WASHINGTON (AP) — Next year is the year the Patient Protection and Affordable Care Act (PPACA) goes into high gear, covering millions of uninsured Americans by a mix of private plans and government programs infused with tens of billions of dollars in taxpayer money.
You’d think there’d be a chapter in the new 2014 budget that lays it all out. Wrong.
Well, maybe a table? Wrong again.
A box? Nope.
It turns out that the costs of PPACA are sprinkled here and there through hundreds of pages of budget books. It’s partly due to the arcane ways of government budgeting. It may also be an effort to avoid giving foes more of a target.
“I’m sure somebody has a spreadsheet somewhere, but clearly they are not publishing it in this budget,” said Bill Hoagland, senior vice president at the Bipartisan Policy Center. “There is a political aspect to this and there is literally a green-eyeshade part. Once you have adopted a policy it’s difficult to just pull it out.”

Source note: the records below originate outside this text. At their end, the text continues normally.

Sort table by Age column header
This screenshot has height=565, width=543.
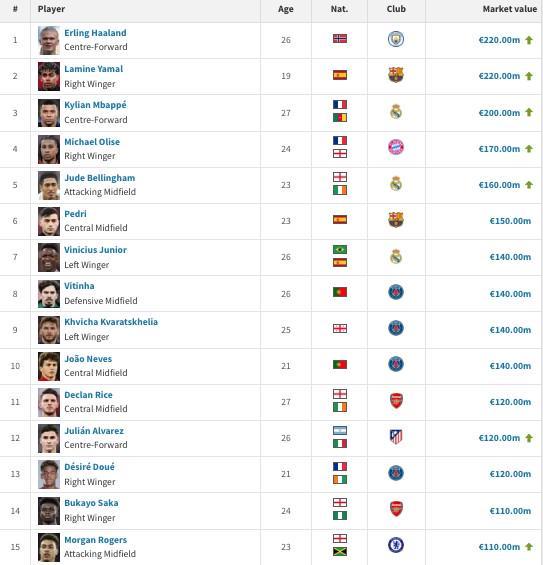(x=286, y=9)
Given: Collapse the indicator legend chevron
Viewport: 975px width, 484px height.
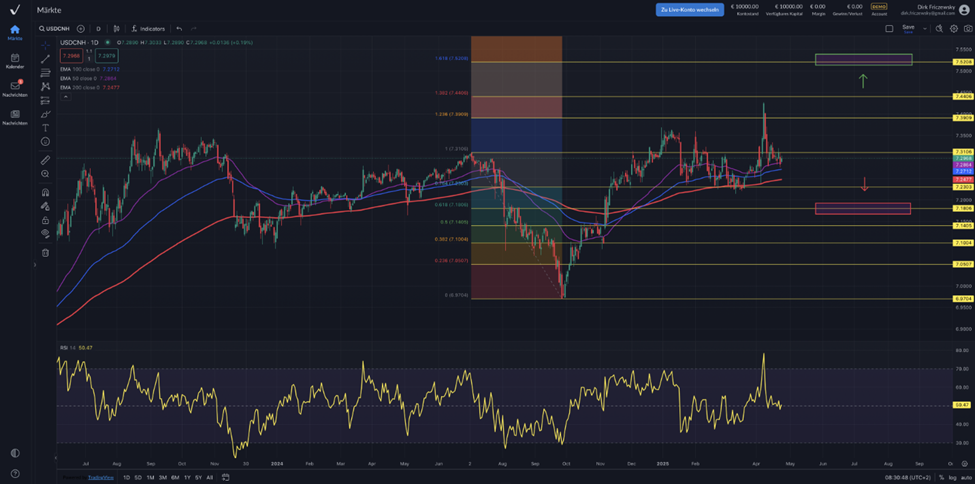Looking at the screenshot, I should (x=63, y=96).
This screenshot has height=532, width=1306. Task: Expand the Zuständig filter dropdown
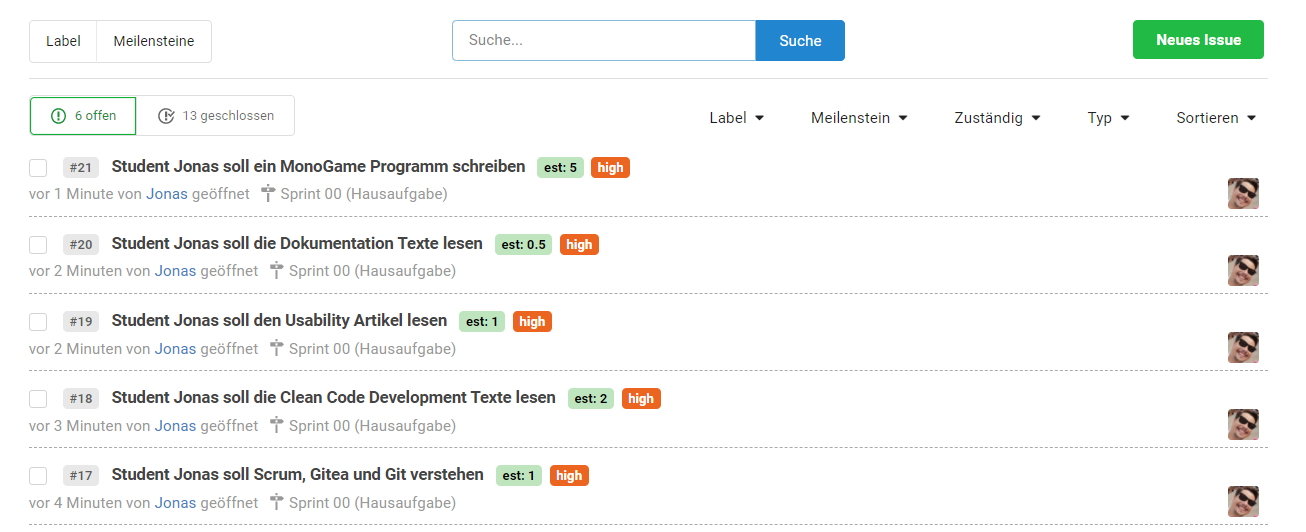pos(997,118)
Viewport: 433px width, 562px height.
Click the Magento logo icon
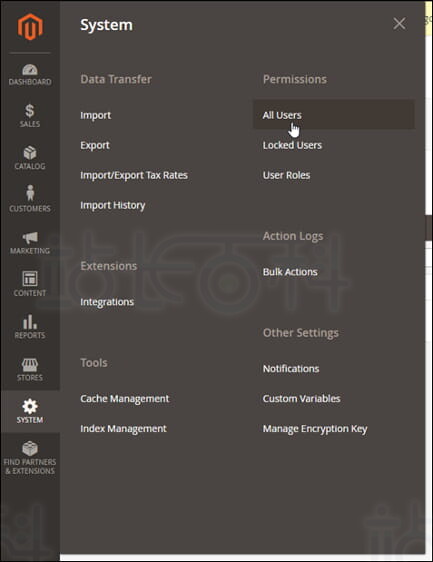pyautogui.click(x=30, y=27)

Even some of the major spending in the new law isn’t easy to find. Starting Jan. 1, people who don’t have health insurance through their jobs will be able to get coverage in two main ways. Low-income people will be eligible for an expanded Medicaid program, provided their state government accepts. Uninsured middle-class people in every state will eligible for subsidized private plans through new state health insurance marketplaces that go live online this fall.
So how much will the new coverage cost the government? Hard to tell.